We sat on the couch watching television for a bit, a show I’d never seen. The commercial break came, and he kissed me. About the time the show came back on, his hands began to explore, and I was uncomfortable. I asked him to stop, and I got up to leave. I started toward the door, and a man came out of a second bedroom. The man I later learned was his roommate made his way through the living room and stood in my path to the door. The gun in his hand began to raise, and there was this brief moment – probably two, three seconds long – when those warning bells began to alarm in my head.
He looked at me, at the gun, and at me again, and then said, “I don’t think you’re gonna leave right now.”
That night, as those two men held a gun to my head and raped me, I thought I would die. When they were done, part of me wished I had.
Darkness blanketed my soul, and I spent the next two weeks in mourning. Then, on a Saturday morning after a trip to Walgreens, I sat in my bathroom holding a positive pregnancy test. For the first time since the rape, I smiled. I felt this overwhelming joy.
I began bleeding shortly after discovering I was pregnant and was placed on modified bed rest. It took four months for my doctor to discover that I had contracted an STD during the rape and it was the cause of this bleeding.

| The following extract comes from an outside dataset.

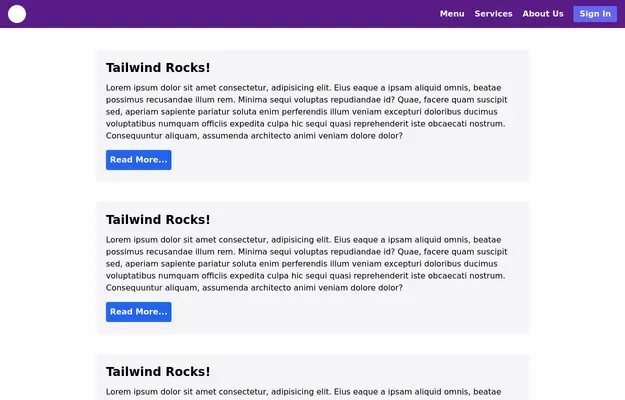The image size is (625, 400).
Task: Click Read More in the first card
Action: point(138,160)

For those four months, I lived in constant fear for the life of this baby I had instantly fallen in love with. I prayed every single day for my child’s survival.
As the weeks went by, I slowly shared my news with my closest friends. More often than not, they offered me looks of pity, followed by this one question they always asked in a way that hinted to me they thought there was one, very obvious answer: “What are you going to do?”

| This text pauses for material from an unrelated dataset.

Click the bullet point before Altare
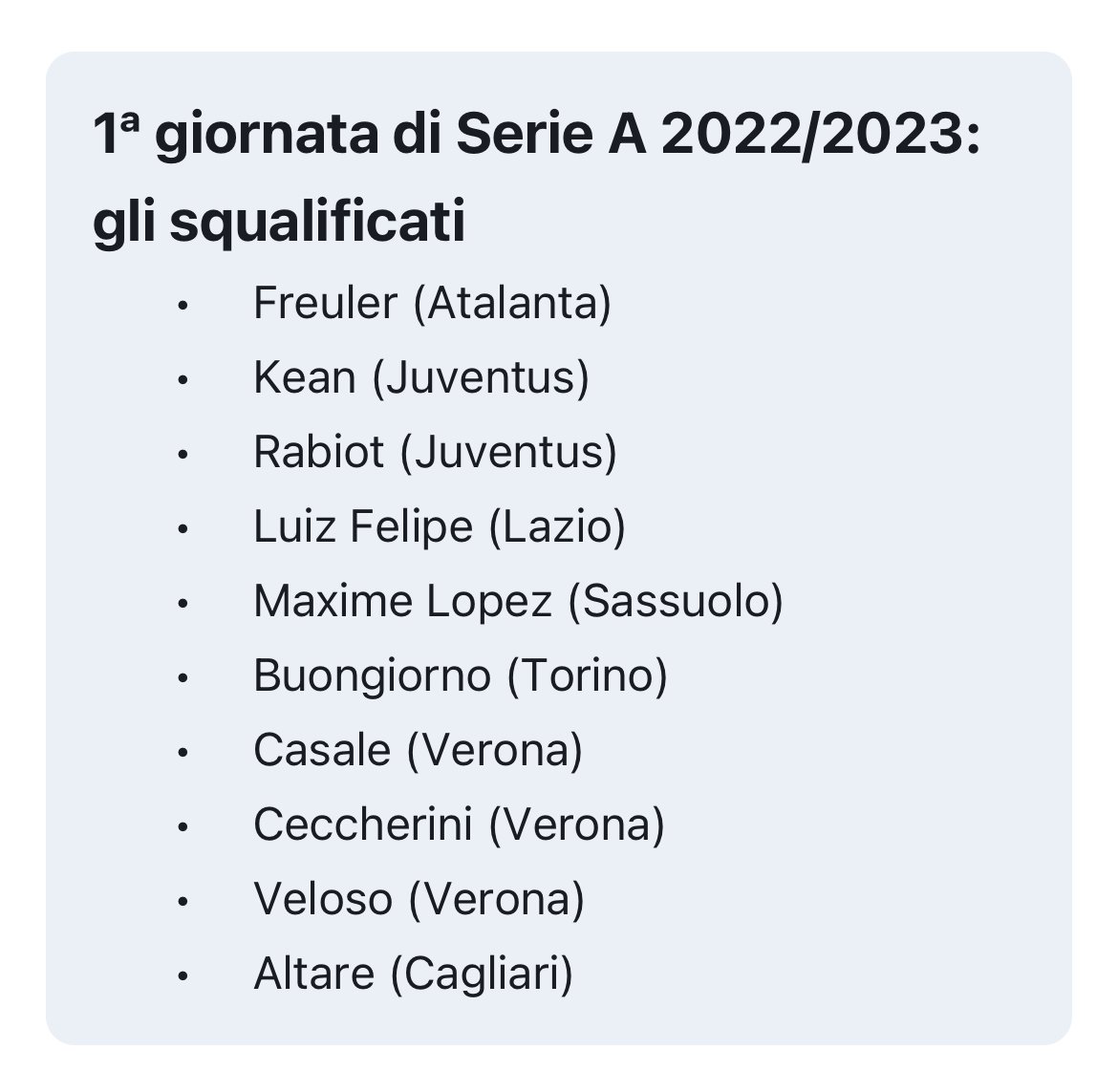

As they waited for me to lay out a carefully-arranged abortion plan, I would take one deep breath, smile, and say, “I’m choosing joy.”
And I was. But that doesn’t mean that there weren’t complications.
One minute I’d discover more blood and would be begging God to just let the baby be alright, trying in desperation to broker these deals with Him. Take me, Lord. Not the baby.
The next minute, someone would be offering me unsolicited advice. Take care of this before it’s too late. If you can’t afford to fix this, I’ll help you. So you’re just going to give birth to the spawn of Satan? ABORT IT. That thing is evil. You should get rid of the devil baby.
Even my priest and others from church encouraged me to have an abortion.
Pregnancy is hard. But it’s harder when you’re forced to defend your right to love your own child. This defense continued into the delivery room.
A nurse informed the hospital social workers about the rape. Two of them came in as I was mid-contraction. They wanted to know who I’d be placing my son with.
Placing him with? They assumed he was being placed for adoption because, as one of them told me: In these situations, you’re just better off without the reminder.
People thought I’d see my rapist in my son. People thought I wouldn’t be able to love him. People thought he’d be born evil. People thought my child being born seemed like a terrible idea. But things aren’t always as they seem.
It seemed, to them, like my son originated differently than others, but his life – like that of every other human being – began with God.
He is smiles and goofy giggles. He is sunshine. He is joy in the midst of mourning. He is a new dream to replace old losses. And he is light – so much light.
One of my favorite quotes, with an unknown author, reads: We can easily forgive a child who is afraid of the dark; the real tragedy of life is when men are afraid of the light.
Since he was born, there’s one thing I’ve prayed my son’s life would teach others: we needn’t fear the gift of light, because, on that first day of creation, God spoke light into being… and He pronounced it “good.”